After a small uptick across all major cryptocurrencies, most of them are back to the slow downtrend first observed late last week.
Even though Bitcoin and Ethereum recovered slightly yesterday and then managed to hold their ground for some part of the past 24 hours, it seems as if the upwards momentum was nowhere near enough to support a sustained bull run. As of the time of writing this article, both cryptocurrencies are down by 2 to 3%. Based off discussions in a number of cryptocurrency communities, the mentality amongst investors is starting to look increasingly gloomy with the passage of time.
Bitcoin Cash is similar in this respect as it failed to sustain the $900 price point for long and is now trading negative at $875, a significant decline since last week’s $1000.
Litecoin is perhaps the worst loser of the past day, with a price drop of close to 7% since yesterday. At $130, it won’t be long before the digital currency once again retests the $100 support level it established during the major dip in February. The phenomenon is quite surprising given that the cryptocurrency has been holding steady at or above $150 for quite some time now.
Monero is the only crypto that is showing an increase in valuation over the past day, but at a modest 0.5%, that position may not exist for too long.
In other news, the total market capitalization of all digital currencies has dropped below $300 billion once again. However, on a more positive note, BTC dominance is up to 45%, the highest it has reached in several months.
Top Stories from the Crypto World
1. Associations announce lawsuits against internet companies for banning crypto advertisements
Shortly after Twitter, Google and Facebook announced that they would be banning cryptocurrency and ICO-related advertisements on their respective platforms, it appears as if companies in the ecosystem are appearing to fight back.
The newly founded Eurasian Blockchain Association (EBA) has declared that it will be hounding these companies with legal obligations, including, initially, a class action lawsuit.
A representative working with the EBA stated, “We think these four companies are using their monopoly power and have colluded to manipulate the market.” The fourth company involved at this time appears to be the Russian social media website, Yandex.
2. Nelson Mandela’s golden hand castings sell for $10 million in BTC
The famous Nelson Mandela Golden Hands Collection, made entirely out of solid Gold, has been sold for a whopping $10 million, paid for entirely in Bitcoin. The buyer of the artifact is reportedly the Canadian cryptocurrency exchange, Arbitrade.

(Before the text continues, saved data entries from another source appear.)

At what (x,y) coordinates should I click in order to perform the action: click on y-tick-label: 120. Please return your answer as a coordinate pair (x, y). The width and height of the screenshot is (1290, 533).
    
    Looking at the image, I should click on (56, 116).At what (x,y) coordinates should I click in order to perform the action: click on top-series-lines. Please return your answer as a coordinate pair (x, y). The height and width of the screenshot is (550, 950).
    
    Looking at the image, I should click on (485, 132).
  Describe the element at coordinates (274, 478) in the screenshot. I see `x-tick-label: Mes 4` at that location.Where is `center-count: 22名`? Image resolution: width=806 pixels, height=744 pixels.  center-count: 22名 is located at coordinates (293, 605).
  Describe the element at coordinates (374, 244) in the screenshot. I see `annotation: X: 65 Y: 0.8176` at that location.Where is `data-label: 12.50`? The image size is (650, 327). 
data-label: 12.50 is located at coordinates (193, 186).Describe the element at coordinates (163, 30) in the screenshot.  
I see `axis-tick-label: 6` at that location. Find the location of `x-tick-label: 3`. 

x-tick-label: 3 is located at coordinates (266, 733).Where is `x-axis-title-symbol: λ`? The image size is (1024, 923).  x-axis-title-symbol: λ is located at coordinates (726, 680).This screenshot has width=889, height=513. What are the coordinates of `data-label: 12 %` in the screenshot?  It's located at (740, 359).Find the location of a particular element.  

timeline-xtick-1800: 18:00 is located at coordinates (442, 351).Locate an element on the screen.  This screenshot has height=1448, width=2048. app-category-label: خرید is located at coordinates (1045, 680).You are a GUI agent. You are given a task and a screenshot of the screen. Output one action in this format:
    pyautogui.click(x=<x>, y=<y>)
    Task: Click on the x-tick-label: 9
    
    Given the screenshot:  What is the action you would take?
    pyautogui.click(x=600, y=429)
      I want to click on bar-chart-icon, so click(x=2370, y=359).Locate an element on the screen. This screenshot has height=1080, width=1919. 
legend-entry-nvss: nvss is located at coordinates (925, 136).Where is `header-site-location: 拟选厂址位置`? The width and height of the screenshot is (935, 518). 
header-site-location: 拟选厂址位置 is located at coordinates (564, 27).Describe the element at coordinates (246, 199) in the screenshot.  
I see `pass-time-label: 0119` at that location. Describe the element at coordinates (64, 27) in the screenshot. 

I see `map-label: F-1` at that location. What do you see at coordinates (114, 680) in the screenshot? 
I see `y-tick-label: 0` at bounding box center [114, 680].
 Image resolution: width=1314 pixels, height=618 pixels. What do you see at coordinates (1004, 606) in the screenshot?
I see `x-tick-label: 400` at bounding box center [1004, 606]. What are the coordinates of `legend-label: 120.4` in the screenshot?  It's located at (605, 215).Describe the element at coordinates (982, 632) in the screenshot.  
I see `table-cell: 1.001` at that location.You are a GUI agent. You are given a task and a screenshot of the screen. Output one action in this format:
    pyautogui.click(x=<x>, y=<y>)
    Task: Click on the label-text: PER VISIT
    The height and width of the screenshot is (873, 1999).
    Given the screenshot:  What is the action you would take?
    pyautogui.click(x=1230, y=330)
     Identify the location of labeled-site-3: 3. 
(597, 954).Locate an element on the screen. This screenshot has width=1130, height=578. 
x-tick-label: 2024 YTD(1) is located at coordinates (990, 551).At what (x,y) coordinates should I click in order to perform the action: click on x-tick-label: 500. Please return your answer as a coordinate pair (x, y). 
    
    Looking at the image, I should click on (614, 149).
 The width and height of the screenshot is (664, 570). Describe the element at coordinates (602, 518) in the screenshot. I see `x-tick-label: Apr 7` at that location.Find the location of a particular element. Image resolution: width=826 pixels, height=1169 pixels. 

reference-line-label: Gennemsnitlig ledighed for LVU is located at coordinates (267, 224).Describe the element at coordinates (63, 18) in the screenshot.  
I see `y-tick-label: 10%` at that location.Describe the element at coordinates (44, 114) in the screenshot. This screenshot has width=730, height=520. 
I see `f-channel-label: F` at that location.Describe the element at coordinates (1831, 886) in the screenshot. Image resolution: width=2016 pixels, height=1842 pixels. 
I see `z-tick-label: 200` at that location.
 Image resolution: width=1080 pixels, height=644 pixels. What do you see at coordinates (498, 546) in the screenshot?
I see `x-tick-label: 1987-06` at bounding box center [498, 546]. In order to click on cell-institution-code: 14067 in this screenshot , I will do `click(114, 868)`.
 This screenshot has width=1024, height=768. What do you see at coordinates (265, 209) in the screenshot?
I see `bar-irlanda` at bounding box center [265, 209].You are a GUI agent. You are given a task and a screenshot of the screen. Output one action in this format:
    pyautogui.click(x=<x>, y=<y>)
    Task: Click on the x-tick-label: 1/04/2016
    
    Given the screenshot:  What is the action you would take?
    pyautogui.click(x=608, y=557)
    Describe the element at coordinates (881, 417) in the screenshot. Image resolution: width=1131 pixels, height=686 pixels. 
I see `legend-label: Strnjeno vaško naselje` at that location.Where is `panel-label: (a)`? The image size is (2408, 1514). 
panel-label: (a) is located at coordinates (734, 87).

The hands were first purchased by a Canadian citizen, Mr. Duncan, in 2002 for $31,000 and weigh a total of 20 pounds. Given the recent death of the former South African President, he felt that this would be an opportune time for him to sell the hands to a collector.
The instance is not the first time an art sale has been facilitated through cryptocurrency though. In January 2018, for example, a fine art exhibition made cryptocurrency-exclusive sales its primary highlight. In 2017, a painting named ‘Select a Victim’ was also auctioned for $100,000 worth of BTC.
3. Ford files patent for digital token-aided autonomous driving system
Ford, the automobile manufacturer, has quietly filed for a new patent with the U.S. Patent and Trademark Office. In a bid to combat traffic congestion in the future, Ford has designed a new system that it is calling “Cooperatively Managed Merge and Pass (CMMP)”.
According to the patent, self-driving cars will be fitted with communication modules in order to correspond with other neighboring vehicles. If a particular vehicle’s owner is in a hurry, he can choose to offer other cars a digital token to negotiate a faster lane, which in turn, would give him a slight advantage.
The company perhaps believes that this blockchain-enabled model will help solve traffic congestion. Other companies have also been quietly conducting similar blockchain-based trials, most notably, for example, Mercedes-Benz.